No podemos entonces comunicarle al lector que en estos poemas va a encontrar versos azucarados para ser leídos en una tarde lluviosa. Por el contrario, la poesía de Carlos Barbarito lo conducirá a otras regiones donde los días son de vinagre, las aguas se quedan sin substancia, el paraíso es algo frágil que se disipa, o que alguien mañana se quedará ciego. La apertura del lenguaje de este poeta hacia los sentimientos y la imaginación, pone en evidencia la liberación de lo reprimido en el lugar de las apariciones. Todo lo que aparece nos despierta de los falsos sueños, para introducirnos en los verdaderos que sólo los videntes saben conjurar. Tenemos noticias porque así los primitivos nos han hecho saber, que existió un tiempo primordial, donde el mundo estaba gobernado por otras leyes. Los pocos que han podido rescatar algo de ese mundo perdido, son los poetas, especialmente los surrealistas. Sus leyes son las que les dicta la voz guardada –como ecos de otras voces remotas- en los espacios de adentro, que un Henri Michaux había visitado.
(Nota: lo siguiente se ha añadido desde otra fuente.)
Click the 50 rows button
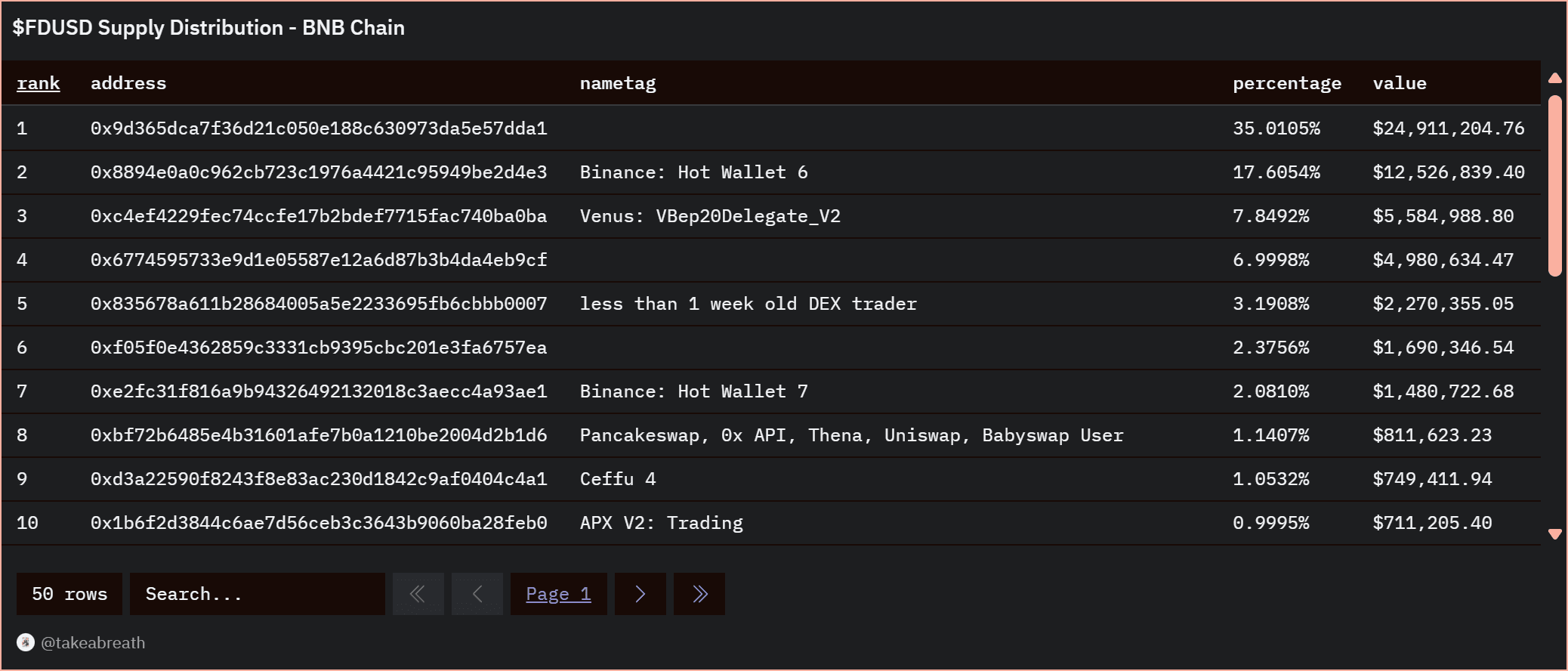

Para la comprensión de un discurso poético es necesario utilizar lo que Aimé Cesaire bautizó como “las armas milagrosas”. El escueto relato de su pasado, nos brinda un telón de fondo sirviéndonos para abrir el escenario donde van a aparecer las imágenes de Carlos Barbarito. Hacen falta los milagros cuyas armas no dejan en paz a los raciocinios fríos, para “comprender” su poesía. ¿Comprenderla? ¿Acaso lo huidizo de sus seres mezclados por el azar requieren comprensión? Más que comprenderla se trata de “conocerla” en el sentido bíblico del término. Las palabras, como decía André Breton, hacen el amor. Debemos pues conocer antes que comprender la trama que sus poemas nos depara. Por otra parte, los dibujos de Mónica Goldstein representan la dimensión interior de esos poemas: no son ilustraciones pues, sino diálogos entre lo visual y lo escrito. El telón ha dejado el escenario al descubierto. Pasemos entonces a formar parte del lugar de las apariciones.

Carlos M. Luis (La Habana, 1932). Poeta, ensayista y artista plástico. Los primeros textos de Carlos M. Luis aparecieron en la revista Orígenes. Y sus primeros libros fueron ilustrados por Jorge Camacho (1954), Roberto Estopiñán (1967) y el mexicano José Luis Cuevas (1957). Como ensayista publicó Tránsito de la mirada (1991) y El oficio de la mirada (1998).